Rhydeden Farm, a 100-hectare holding in Conwy, produces milk from 175 spring calving cows and 125 which calve in the autumn.
The herd currently produces a milk yield average of 6,500 litres per cow at 4.5% butterfat and 3.6% protein.
Since Eurof Edwards joined the family farming business a few years ago, it has resulted in herd expansion, work to optimise the grazing platform, and investment in new infrastructure.
Eurof is now turning his attention to accelerating the genetic potential of the herd and has teamed up with the Welsh government funded Farming Connect initiative to run a genomic testing project.
Currently, all heifer replacements at Rhydeden are progeny of the spring calving herd which allows for easier management for youngstock rearing - 75% of this block calves within six weeks.
Heifer replacements are bred through the use of sexed semen on all the bulling heifers and on cows in the first five weeks of the breeding cycle. The remainder of the herd and the autumn block are inseminated with beef semen.
Eurof anticipates that genomics could help improve business profitability without the need for significant investment because it enables replacements to be selected on genomic figures.
These are the three traits the business will focus on together with the Spring Calving Index (SCI) and Breeding Worth (BW). Fertility; Kilograms of milk protein; and Kilograms of milk butterfat.
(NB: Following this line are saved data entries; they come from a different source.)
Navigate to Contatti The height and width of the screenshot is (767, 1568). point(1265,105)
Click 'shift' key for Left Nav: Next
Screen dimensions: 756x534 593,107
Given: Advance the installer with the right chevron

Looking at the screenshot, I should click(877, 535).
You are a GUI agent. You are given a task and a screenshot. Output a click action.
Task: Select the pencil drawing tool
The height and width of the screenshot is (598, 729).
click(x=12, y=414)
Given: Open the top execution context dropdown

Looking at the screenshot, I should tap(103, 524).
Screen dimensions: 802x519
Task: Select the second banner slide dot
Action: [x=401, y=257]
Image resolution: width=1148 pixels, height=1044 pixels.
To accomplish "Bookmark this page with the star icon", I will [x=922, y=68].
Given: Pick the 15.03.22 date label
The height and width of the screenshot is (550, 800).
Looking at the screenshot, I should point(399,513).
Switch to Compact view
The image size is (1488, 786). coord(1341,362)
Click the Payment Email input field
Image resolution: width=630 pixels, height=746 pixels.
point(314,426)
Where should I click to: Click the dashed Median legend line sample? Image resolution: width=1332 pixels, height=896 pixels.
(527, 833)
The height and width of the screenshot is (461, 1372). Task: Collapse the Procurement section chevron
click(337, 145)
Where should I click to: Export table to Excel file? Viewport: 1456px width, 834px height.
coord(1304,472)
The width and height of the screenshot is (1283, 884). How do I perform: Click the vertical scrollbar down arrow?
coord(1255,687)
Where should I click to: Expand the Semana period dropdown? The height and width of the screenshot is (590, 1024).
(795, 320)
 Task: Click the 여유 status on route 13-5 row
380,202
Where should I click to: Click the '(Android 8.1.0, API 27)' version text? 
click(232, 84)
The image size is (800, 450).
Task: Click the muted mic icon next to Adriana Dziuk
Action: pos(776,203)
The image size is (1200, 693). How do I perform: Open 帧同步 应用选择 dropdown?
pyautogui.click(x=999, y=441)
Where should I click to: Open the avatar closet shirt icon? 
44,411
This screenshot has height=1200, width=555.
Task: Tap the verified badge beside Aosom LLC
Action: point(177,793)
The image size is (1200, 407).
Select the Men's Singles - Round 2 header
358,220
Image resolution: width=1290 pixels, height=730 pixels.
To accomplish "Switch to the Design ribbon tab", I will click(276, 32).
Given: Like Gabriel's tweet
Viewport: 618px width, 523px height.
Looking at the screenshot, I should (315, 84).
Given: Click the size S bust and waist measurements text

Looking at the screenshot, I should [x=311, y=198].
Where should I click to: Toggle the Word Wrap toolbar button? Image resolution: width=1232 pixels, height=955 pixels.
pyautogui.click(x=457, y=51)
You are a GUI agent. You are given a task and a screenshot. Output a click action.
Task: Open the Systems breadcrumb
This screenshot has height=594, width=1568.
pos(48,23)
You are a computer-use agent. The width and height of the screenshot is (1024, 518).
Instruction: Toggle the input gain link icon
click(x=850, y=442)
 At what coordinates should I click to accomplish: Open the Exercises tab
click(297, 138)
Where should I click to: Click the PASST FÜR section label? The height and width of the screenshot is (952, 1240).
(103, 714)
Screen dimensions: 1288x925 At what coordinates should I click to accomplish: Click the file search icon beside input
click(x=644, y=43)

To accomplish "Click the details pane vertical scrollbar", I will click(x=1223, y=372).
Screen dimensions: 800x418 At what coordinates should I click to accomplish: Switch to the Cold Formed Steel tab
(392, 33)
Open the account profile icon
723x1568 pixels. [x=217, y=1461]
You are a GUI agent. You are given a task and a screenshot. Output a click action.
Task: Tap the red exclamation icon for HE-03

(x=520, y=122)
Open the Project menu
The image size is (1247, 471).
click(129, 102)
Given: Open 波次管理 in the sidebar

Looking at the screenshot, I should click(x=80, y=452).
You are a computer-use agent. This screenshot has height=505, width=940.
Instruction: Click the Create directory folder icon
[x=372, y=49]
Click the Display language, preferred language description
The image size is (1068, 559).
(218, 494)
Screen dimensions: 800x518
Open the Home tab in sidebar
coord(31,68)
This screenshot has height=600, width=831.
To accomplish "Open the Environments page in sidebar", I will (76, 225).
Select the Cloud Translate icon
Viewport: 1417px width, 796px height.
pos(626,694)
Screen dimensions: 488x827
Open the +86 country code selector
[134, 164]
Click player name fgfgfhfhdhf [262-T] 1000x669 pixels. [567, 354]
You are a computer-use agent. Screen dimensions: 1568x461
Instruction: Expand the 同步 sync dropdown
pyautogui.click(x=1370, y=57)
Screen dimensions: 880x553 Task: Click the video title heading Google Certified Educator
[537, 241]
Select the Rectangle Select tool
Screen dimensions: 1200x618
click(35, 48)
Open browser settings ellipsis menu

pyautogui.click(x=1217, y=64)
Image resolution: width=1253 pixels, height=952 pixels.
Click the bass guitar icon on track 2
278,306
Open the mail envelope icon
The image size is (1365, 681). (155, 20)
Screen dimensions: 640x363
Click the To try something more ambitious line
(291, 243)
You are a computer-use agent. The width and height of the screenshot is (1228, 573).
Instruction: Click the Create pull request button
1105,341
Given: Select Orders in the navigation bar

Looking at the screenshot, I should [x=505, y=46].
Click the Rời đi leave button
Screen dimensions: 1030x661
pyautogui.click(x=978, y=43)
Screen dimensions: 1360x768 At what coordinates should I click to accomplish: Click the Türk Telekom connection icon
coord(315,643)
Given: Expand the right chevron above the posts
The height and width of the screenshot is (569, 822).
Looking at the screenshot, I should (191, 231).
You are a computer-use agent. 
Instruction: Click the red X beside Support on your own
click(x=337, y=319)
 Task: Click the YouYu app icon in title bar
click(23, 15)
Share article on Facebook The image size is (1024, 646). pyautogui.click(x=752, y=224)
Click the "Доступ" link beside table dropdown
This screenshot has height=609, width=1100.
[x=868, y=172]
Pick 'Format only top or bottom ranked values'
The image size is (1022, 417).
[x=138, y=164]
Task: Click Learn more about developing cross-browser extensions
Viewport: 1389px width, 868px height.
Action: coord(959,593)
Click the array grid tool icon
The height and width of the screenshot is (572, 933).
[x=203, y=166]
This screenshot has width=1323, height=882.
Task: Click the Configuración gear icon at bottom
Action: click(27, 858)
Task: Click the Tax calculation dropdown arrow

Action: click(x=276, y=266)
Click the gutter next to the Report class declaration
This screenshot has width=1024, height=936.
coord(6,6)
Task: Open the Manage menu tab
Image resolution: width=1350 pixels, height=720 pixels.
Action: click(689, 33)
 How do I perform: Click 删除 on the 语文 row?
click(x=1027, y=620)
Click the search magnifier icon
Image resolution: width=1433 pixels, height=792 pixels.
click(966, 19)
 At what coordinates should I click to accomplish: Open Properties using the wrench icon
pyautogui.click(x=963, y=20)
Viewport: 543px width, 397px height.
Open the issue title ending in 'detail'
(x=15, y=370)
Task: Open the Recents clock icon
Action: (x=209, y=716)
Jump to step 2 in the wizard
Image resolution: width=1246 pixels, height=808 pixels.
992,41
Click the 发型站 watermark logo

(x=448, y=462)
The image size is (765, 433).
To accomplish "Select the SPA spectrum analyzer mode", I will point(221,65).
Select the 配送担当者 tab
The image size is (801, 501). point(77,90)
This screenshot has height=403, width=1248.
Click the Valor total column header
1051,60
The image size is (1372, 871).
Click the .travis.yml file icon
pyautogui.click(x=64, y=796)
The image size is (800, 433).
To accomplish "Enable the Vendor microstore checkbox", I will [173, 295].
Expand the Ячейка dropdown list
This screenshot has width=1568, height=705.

Genomic testing has been shown to significantly increase the reliability of the animal’s potential rather than predicting it from sire and dam performance. The aim is to create a more uniform herd.
Osian Hughes, Farming Connect dairy officer, who will be overseeing the project, says these traits are important as improving kilograms of milk constituents has the potential to increase the farm gate milk price without significant investment.
Improving fertility performance through genomic selection will reduce the herd’s calving index and, as a consequence, greenhouse gas emissions produced by the herd.
“Genomic testing will produce SCI and ACI figures for each animal tested," Osian explains.
“The business will be able to make timely decisions in the first few weeks of a heifer’s life, on whether or not to retain her as a replacement, rather than incurring the cost of rearing heifers and then analysing the production and profitability data in the first lactation."
The ambition is to breed replacements from cows and heifers that are top performing on fertility and kilograms of protein and butterfat.